To date, the boot strap process outlined in this paper has only been tested on motherboards featuring the SIS630 North/South Bridge chipset. This chipset was chosen as a stable basis for our development efforts due to the long history of support SiS Semiconductors has shown the LinuxBIOS team.
Using any other mainboards in replace of our test system would comprise four steps.
There are several other hardware issues of interest which are not yet addressed by our efforts.
The first of these is USB support. There are several projects which would benefit greatly from a small open source USB stack. As PS/2 ports have been considered legacy devices for several years now and motherboards are now being sold to consumers which do not feature PS/2 ports at all, the need for simple USB Human Interface Device (HID) support as well as generic USB Storage support has become apparent.

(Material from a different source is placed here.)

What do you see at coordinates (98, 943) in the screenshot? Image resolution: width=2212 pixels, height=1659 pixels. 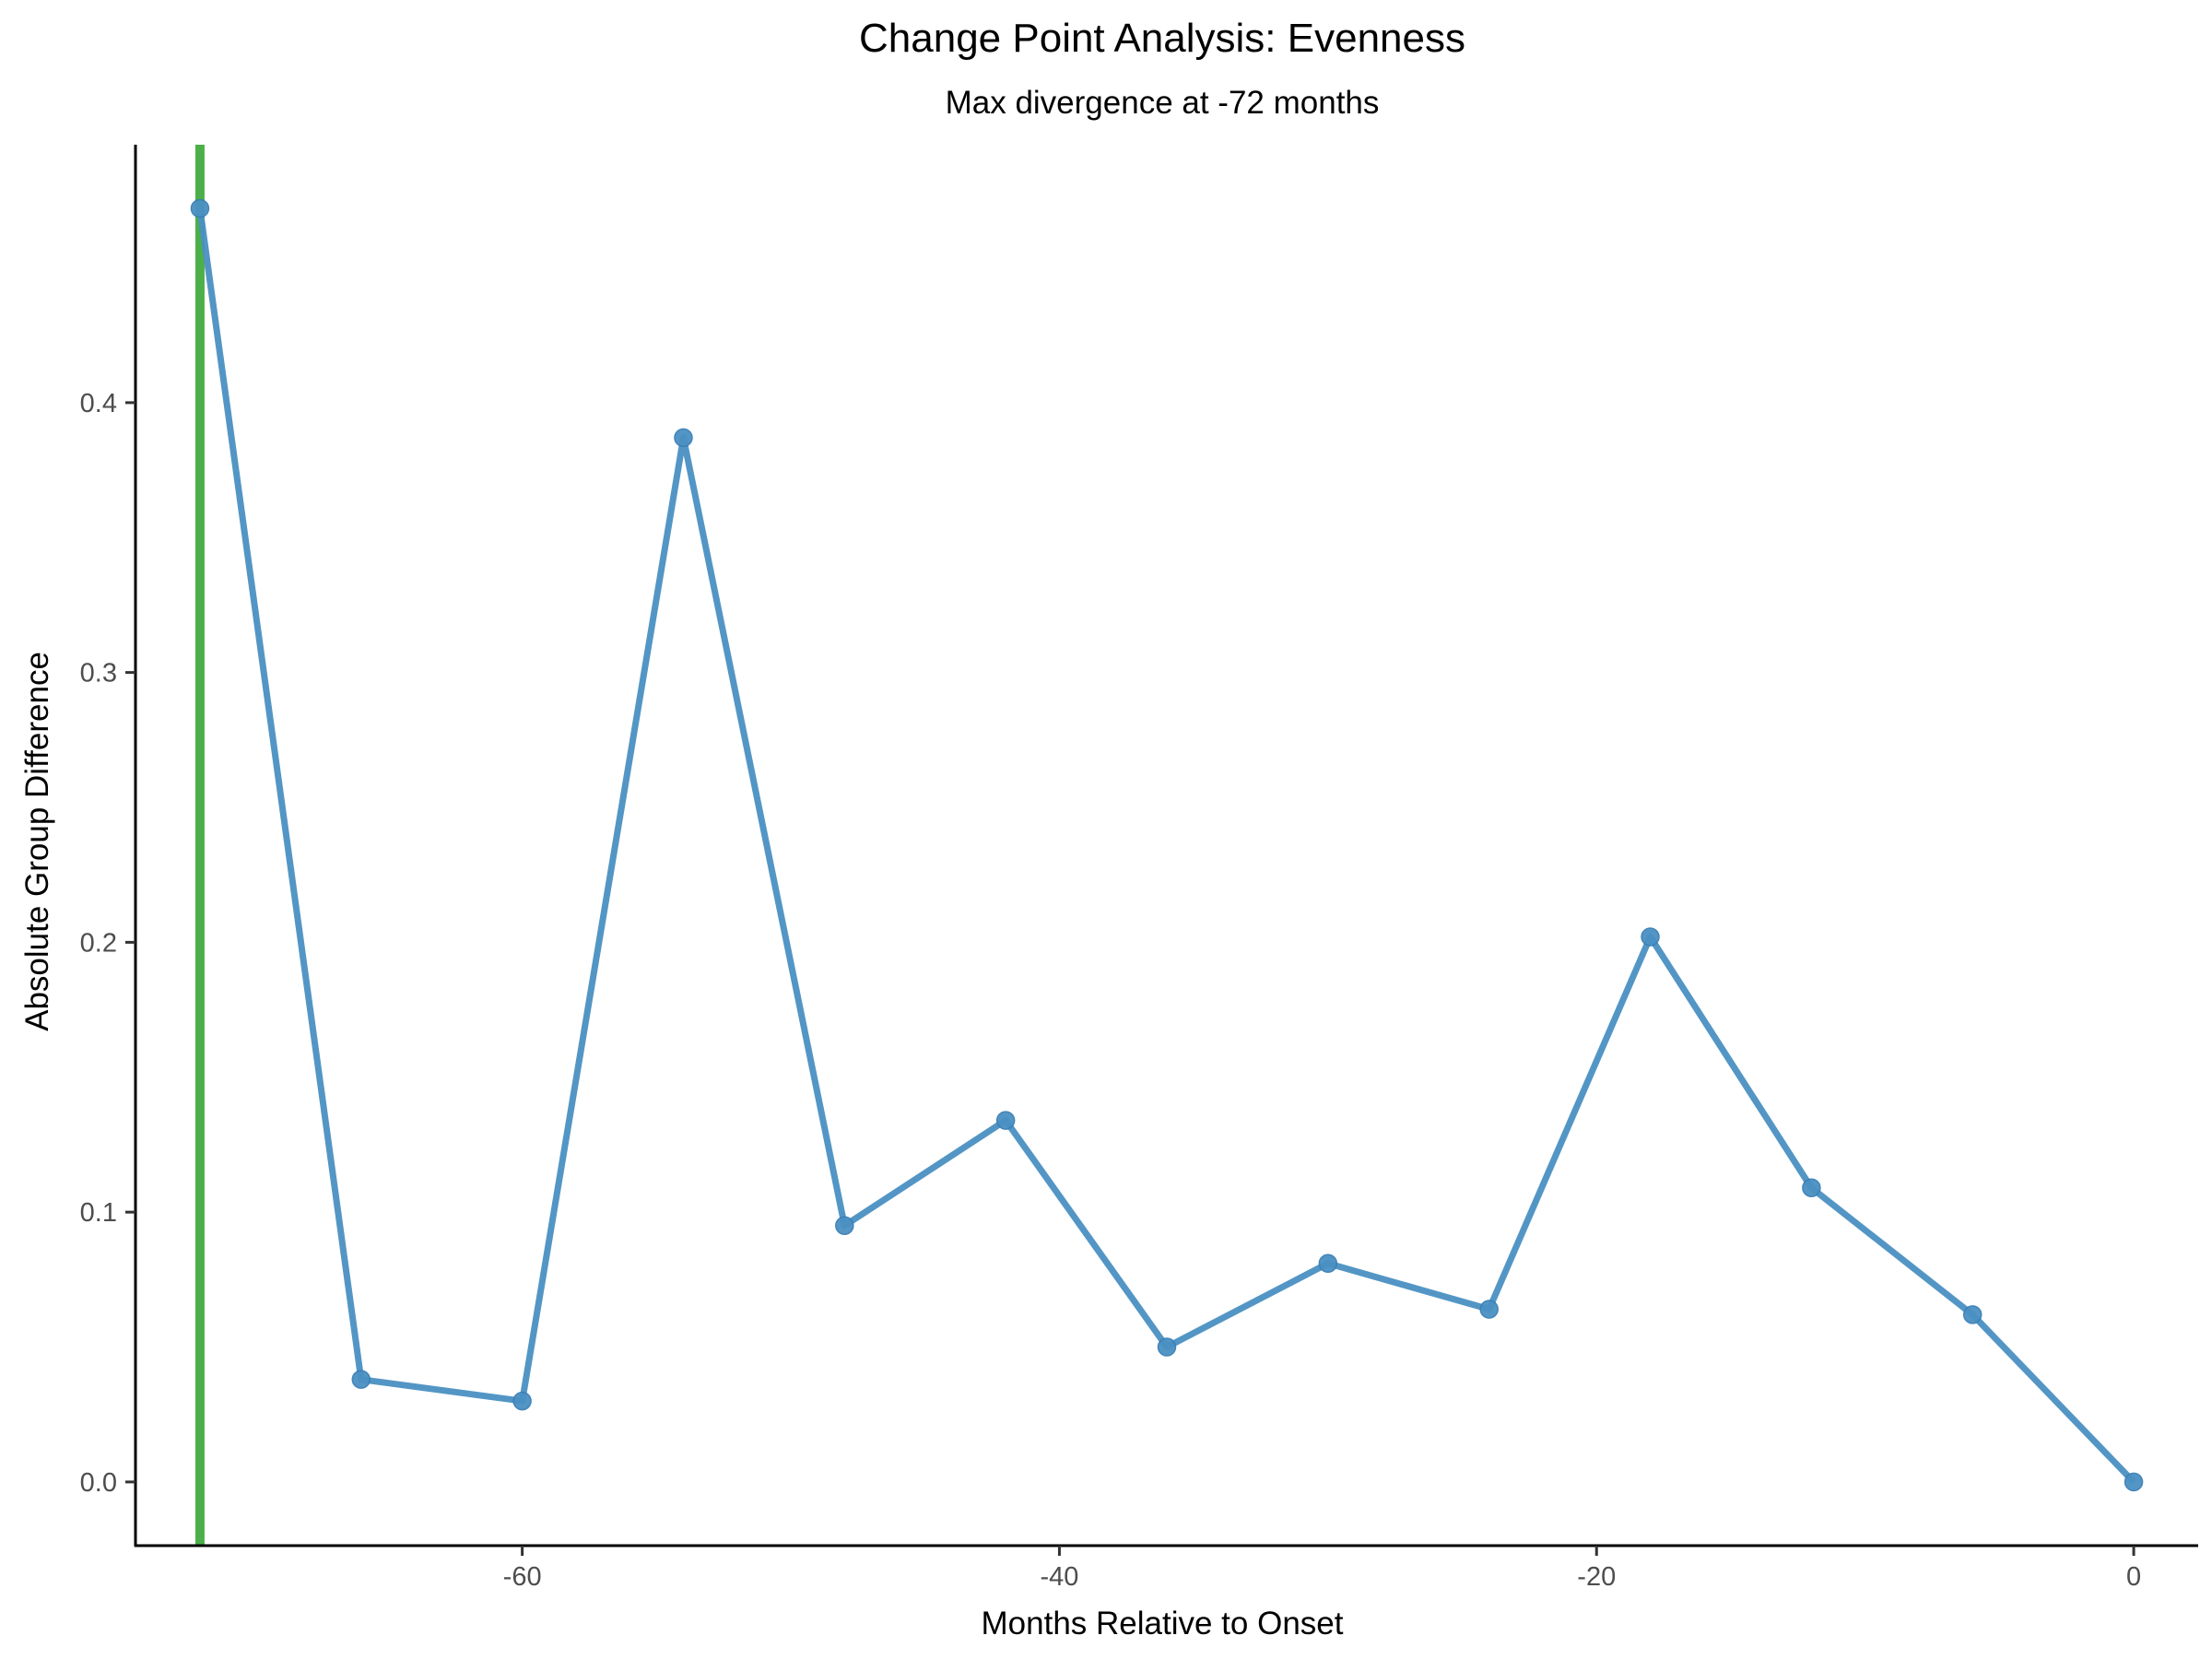 I see `y-tick-label: 0.2` at bounding box center [98, 943].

SMP support has not yet been explored. However, LinuxBIOS itself supports SMP on many motherboards, and SMP support has been integrated into Bochs and Bochs BIOS. We expect the integration of the two to be trivial.
While open source operating systems on the PC have flourished, the same can not be said for the firmware or BIOS. The reasons for this are many, but the lack of an open source and general purpose BIOS has limited innovation in an important space of the personal computer.

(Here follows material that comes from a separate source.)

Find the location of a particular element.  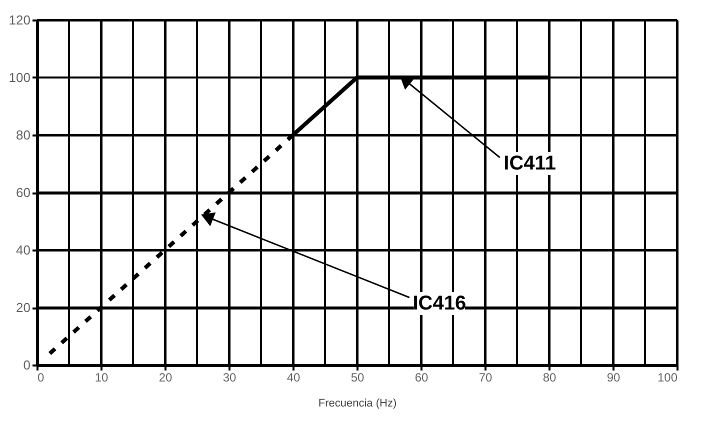

y-tick-label: 120 is located at coordinates (19, 20).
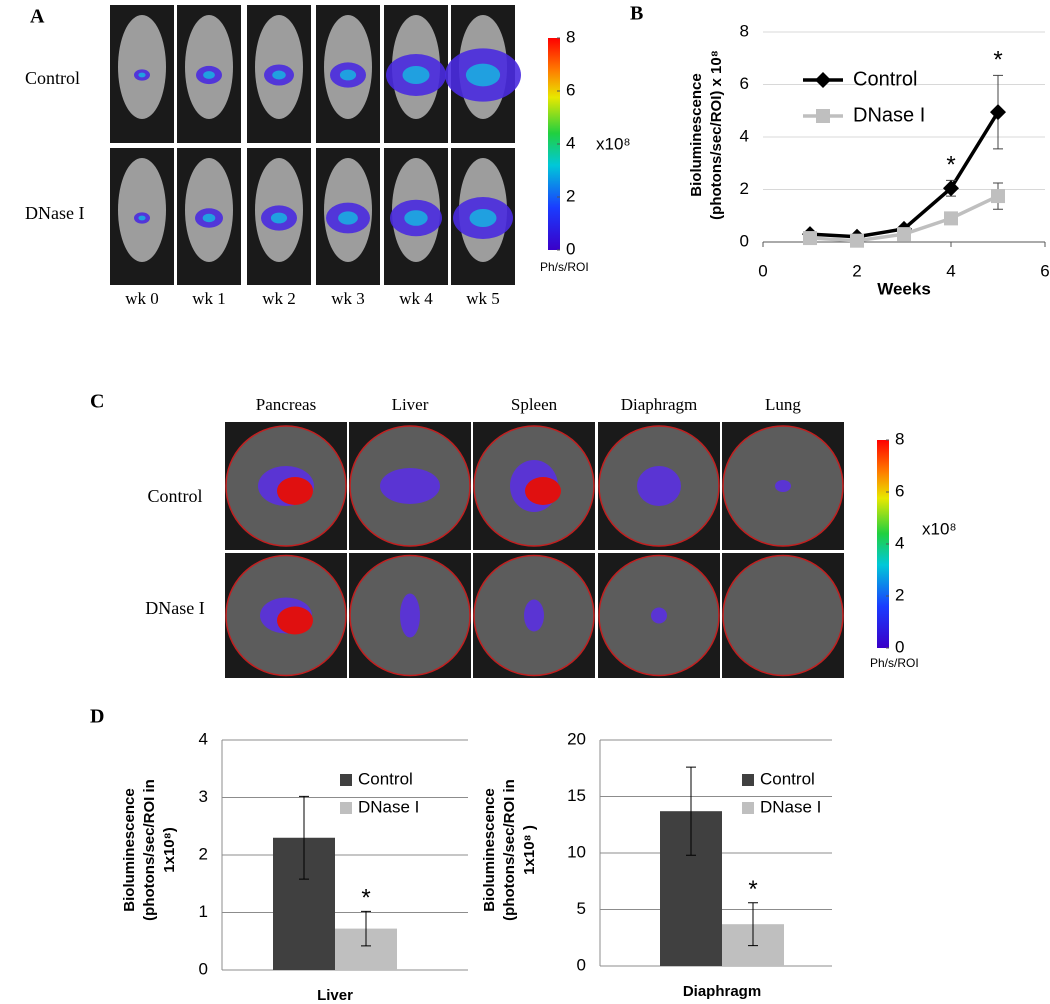  I want to click on column-label: wk 4, so click(416, 298).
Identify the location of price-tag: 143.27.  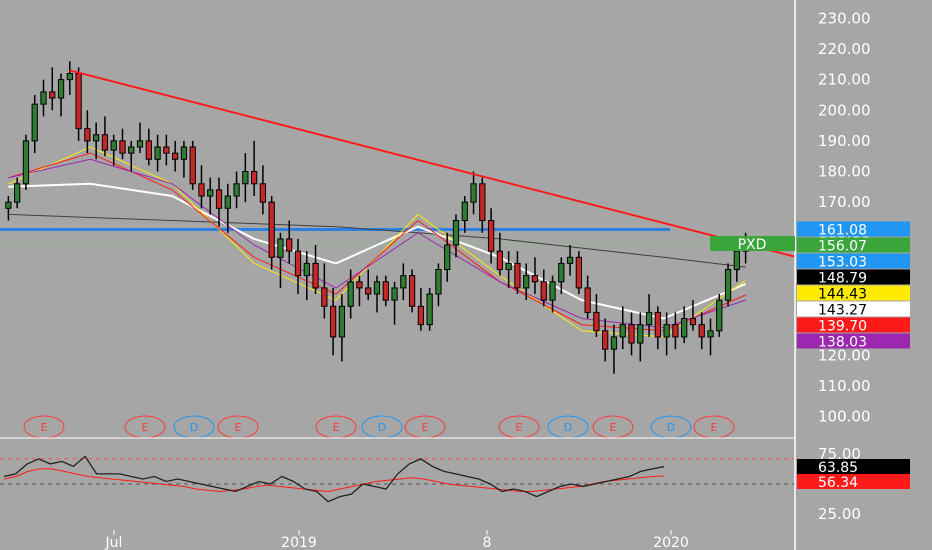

The open source stackable BIOS, described in this paper, eliminates the proprietary BIOS from numerous motherboards, and as a result, a number of new projects can be started within the BIOS space. For example, low level cryptographic support can now be easily added for strong pre-boot authentication, secure remote console support, and secure configuration management are just some of the possible new efforts that can be started now that a general purpose open source BIOS exists.
Instructions for obtaining the source code for this project is located at http://www.missl.cs.umd.edu/Projects/sebos/main.shtml
Research at the University of Maryland on this project was funded in part by the Composable High Assurance Trusted Systems Program at DARPA via AFRL/IF-NY contract F30602-01-2-0535
Research conducted in the Cluster Research Lab at the Los Alamos National Labs was funded in part by the Mathematical Information and Computer Sciences (MICS) Program of the DOE Office of Science and the Los Alamos Computer Science Institute (ASCI Institutes). Los Alamos National Laboratory is operated by the University of California for the National Nuclear Security Administration of the United States Department of Energy under contract W-7405-ENG-36. Los Alamos, NM 87545 LANL LA-UR-03-2137.
We would like to thank the following people for their hard work, suggestions, and encouragement.
The bochs developers have been an invaluable and helpful group, especially Christopher Bothamy.
We would also like to extend a special thank you to the LinuxBIOS developers, of whom Eric Biederman and Ollie Lho were especially helpful.
The guidance and suggestions of Pascal Dornier and David Sankel made sure that we overcame hurdles swiftly and easily in bringing all of this work together.